### TRY IT
All lines below are to be output exactly as they stand.

---------- DATA FOR REVIEW

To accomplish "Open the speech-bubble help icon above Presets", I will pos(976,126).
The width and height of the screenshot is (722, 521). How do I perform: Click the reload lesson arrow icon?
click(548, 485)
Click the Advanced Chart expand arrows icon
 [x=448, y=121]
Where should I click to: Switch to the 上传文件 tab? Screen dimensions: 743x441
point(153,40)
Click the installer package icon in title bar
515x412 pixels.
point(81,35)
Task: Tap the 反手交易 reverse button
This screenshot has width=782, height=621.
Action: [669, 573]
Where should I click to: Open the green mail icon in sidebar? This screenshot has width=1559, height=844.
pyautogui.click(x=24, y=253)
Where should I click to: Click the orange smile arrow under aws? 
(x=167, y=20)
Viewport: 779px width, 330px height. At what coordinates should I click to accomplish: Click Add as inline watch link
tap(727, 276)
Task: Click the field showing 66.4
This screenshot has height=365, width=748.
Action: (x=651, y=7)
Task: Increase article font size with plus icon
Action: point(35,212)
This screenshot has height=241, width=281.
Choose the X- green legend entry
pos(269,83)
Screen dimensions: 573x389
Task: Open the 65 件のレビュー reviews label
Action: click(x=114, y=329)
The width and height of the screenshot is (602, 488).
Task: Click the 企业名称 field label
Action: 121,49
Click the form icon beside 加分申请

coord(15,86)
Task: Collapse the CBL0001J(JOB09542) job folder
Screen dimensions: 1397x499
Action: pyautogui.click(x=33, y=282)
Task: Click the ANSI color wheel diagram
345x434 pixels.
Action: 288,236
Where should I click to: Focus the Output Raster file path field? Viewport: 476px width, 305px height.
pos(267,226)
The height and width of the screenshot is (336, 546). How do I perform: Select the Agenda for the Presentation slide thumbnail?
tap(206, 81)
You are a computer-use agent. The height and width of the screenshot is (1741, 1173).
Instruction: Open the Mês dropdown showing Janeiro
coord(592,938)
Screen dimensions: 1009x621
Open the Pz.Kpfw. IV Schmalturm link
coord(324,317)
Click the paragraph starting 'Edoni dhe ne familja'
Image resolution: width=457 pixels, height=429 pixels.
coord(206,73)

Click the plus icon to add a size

--------------------

### RESPONSE FOR THIS EXERCISE
To accomplish "Open the speech-bubble help icon above Presets", I will pos(976,126).
The width and height of the screenshot is (722, 521). How do I perform: Click the reload lesson arrow icon?
click(548, 485)
Click the Advanced Chart expand arrows icon
 [x=448, y=121]
Where should I click to: Switch to the 上传文件 tab? Screen dimensions: 743x441
point(153,40)
Click the installer package icon in title bar
515x412 pixels.
point(81,35)
Task: Tap the 反手交易 reverse button
This screenshot has width=782, height=621.
Action: [669, 573]
Where should I click to: Open the green mail icon in sidebar? This screenshot has width=1559, height=844.
pyautogui.click(x=24, y=253)
Where should I click to: Click the orange smile arrow under aws? 
(x=167, y=20)
Viewport: 779px width, 330px height. At what coordinates should I click to accomplish: Click Add as inline watch link
tap(727, 276)
Task: Click the field showing 66.4
This screenshot has height=365, width=748.
Action: (x=651, y=7)
Task: Increase article font size with plus icon
Action: point(35,212)
This screenshot has height=241, width=281.
Choose the X- green legend entry
pos(269,83)
Screen dimensions: 573x389
Task: Open the 65 件のレビュー reviews label
Action: click(x=114, y=329)
The width and height of the screenshot is (602, 488).
Task: Click the 企业名称 field label
Action: 121,49
Click the form icon beside 加分申请

coord(15,86)
Task: Collapse the CBL0001J(JOB09542) job folder
Screen dimensions: 1397x499
Action: pyautogui.click(x=33, y=282)
Task: Click the ANSI color wheel diagram
345x434 pixels.
Action: 288,236
Where should I click to: Focus the Output Raster file path field? Viewport: 476px width, 305px height.
pos(267,226)
The height and width of the screenshot is (336, 546). How do I perform: Select the Agenda for the Presentation slide thumbnail?
tap(206, 81)
You are a computer-use agent. The height and width of the screenshot is (1741, 1173).
Instruction: Open the Mês dropdown showing Janeiro
coord(592,938)
Screen dimensions: 1009x621
Open the Pz.Kpfw. IV Schmalturm link
coord(324,317)
Click the paragraph starting 'Edoni dhe ne familja'
Image resolution: width=457 pixels, height=429 pixels.
coord(206,73)

Click the plus icon to add a size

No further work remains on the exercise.